Help with extracting text from web page

I am trying to extract the name and player ID from the LPGA web site. I got as far as extracting the first name. But the use of the Applescript text item delimeter to move through text is hard for me to follow (still new at this). My current code finds the first person three times.

The web page has code that looks like:

Here is my script. I initially find “PlayerListingControl_AlphaImage” which is close to the text I need. Then I work on the “player_results.aspx?id=” to get the PlayerID, followed by the Player Name. I included all the script in case that helps, I apologize if I should have only included the main loop.


set astid to AppleScript's text item delimiters -- for later reference by variable. It is always good practice to store these and finally set them back. AppleScript's text item delimiters are a global property of AppleScript so if you leave them in a strange setting, other scripts open at the same time will respond to them.

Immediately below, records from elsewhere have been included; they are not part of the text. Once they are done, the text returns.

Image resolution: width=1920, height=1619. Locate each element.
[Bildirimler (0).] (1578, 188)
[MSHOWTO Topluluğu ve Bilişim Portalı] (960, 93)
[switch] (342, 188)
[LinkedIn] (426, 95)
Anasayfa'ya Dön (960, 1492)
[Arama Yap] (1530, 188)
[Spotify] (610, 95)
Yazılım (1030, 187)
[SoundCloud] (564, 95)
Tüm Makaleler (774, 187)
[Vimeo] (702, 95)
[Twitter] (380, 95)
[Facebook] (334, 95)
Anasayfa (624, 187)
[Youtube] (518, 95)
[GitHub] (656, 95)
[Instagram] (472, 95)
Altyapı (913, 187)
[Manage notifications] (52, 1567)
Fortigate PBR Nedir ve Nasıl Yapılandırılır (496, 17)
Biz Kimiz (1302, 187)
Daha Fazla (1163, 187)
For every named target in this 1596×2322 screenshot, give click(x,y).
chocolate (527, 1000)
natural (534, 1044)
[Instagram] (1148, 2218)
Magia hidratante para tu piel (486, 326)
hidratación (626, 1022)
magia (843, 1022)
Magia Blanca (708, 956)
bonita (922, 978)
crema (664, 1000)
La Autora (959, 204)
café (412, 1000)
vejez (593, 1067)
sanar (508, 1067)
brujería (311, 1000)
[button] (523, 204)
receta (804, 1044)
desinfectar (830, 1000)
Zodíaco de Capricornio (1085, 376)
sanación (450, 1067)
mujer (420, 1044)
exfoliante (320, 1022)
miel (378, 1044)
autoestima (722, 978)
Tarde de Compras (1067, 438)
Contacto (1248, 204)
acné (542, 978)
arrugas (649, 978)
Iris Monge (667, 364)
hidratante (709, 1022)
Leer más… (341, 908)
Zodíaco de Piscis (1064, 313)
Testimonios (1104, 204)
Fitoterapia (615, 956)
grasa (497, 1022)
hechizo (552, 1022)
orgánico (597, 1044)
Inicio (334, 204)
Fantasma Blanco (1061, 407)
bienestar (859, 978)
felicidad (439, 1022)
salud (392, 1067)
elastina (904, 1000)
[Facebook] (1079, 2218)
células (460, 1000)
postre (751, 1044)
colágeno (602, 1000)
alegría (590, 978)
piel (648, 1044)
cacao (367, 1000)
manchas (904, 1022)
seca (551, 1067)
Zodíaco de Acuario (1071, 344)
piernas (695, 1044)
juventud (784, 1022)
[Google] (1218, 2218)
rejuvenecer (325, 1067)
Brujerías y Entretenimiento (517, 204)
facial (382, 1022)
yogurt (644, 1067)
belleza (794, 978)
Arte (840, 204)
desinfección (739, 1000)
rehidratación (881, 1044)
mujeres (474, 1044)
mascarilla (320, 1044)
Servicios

--set cond_start to the text in the web page just before the value, here it is Greensheet labels

set cond_start to "PlayerListingControl_AlphaImage"

set next_cond to "player_results.aspx?id="

set downloadURL to "http://www.lpga.com/player_results.aspx?alpha="

set AllRank to "PlayerID,Last Name,First Name" & return
set alpha to "a"

-- Curl command downloads the web page into variable T
set curlCode to "curl '" & downloadURL & alpha & "'"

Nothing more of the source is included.